The most obvious addressing mode for accessing main memory is called direct addressing mode. In this mode, the instruction itself contains the address from which to load the data. This mode is often used for global variable access, branching, and subroutine calls. A similar mode is relative addressing mode, which calculates the address based on the current program counter. This is often used for short-range branches where the destination is near the current location, so specifying an offset rather than an absolute address makes more sense. It is similar to direct addressing mode in that the final address is known at either assemble or link time.

The indexed addressing mode makes the most sense as a way to access array elements for global variables. It has two parts: a memory address and an index register. The index register is added to the specified address, and the result is used as the address for the memory access. Some platforms (not PowerPC) allow programmers to specify a multiplier for the index register. Therefore, if each array element is 8 bytes long, you can use 8 as a multiplier. This allows the index register to be used exactly like an array index. Otherwise, the index register would have to be increased/decreased in increments of the data size.

The register indirect addressing mode uses a register to specify the whole address for the memory access.

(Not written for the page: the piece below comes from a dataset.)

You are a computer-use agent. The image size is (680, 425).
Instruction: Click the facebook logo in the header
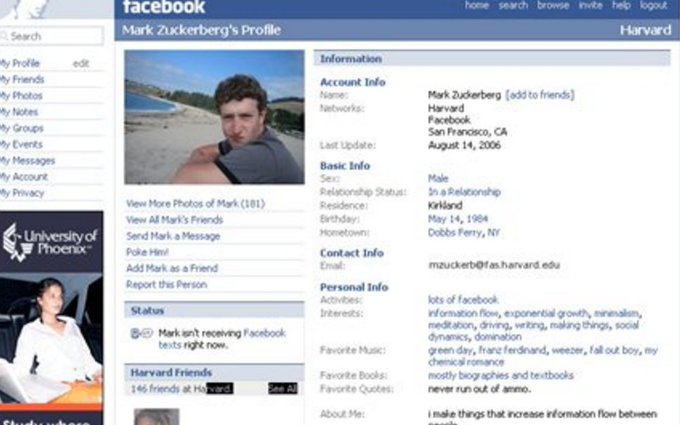(x=164, y=7)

This is used for numerous situations, including, but not limited to:

  • Dereferencing pointer variables
  • Any memory access that is not available by other modes (the address can be calculated by other means and stored in the register, which is then used for the access)

Base-pointer addressing mode acts just like indexed addressing mode (the specified number and the register are added together for the final address), except that the function of the two components are switched. In base-pointer addressing mode, the register has the base address and the literal number has the offset. This is very useful for accessing members of a struct. The register can hold the address of the whole struct, and the numeric portion can be modified depending on the structure member to be accessed.

For instance, let's say you have a struct that has three fields: the first is 8 bytes, the second is 4 bytes and the last is 8 bytes. Then, let's say that the address of the struct itself is in a register called register X. If you want to access the second member of the structure, you'll need to add 8 to the value in the register. So, using base-pointer addressing, you would specify register X as the base pointer and 8 as the offset. To access the third field, you would specify register X as the base pointer and 12 as the offset. To access the first field, you can actually use indirect addressing instead of base-pointer addressing, since there is no offset (this is why on many platforms the first structure member is the fastest to access; you can use a simpler addressing mode -- in PowerPC it does not matter).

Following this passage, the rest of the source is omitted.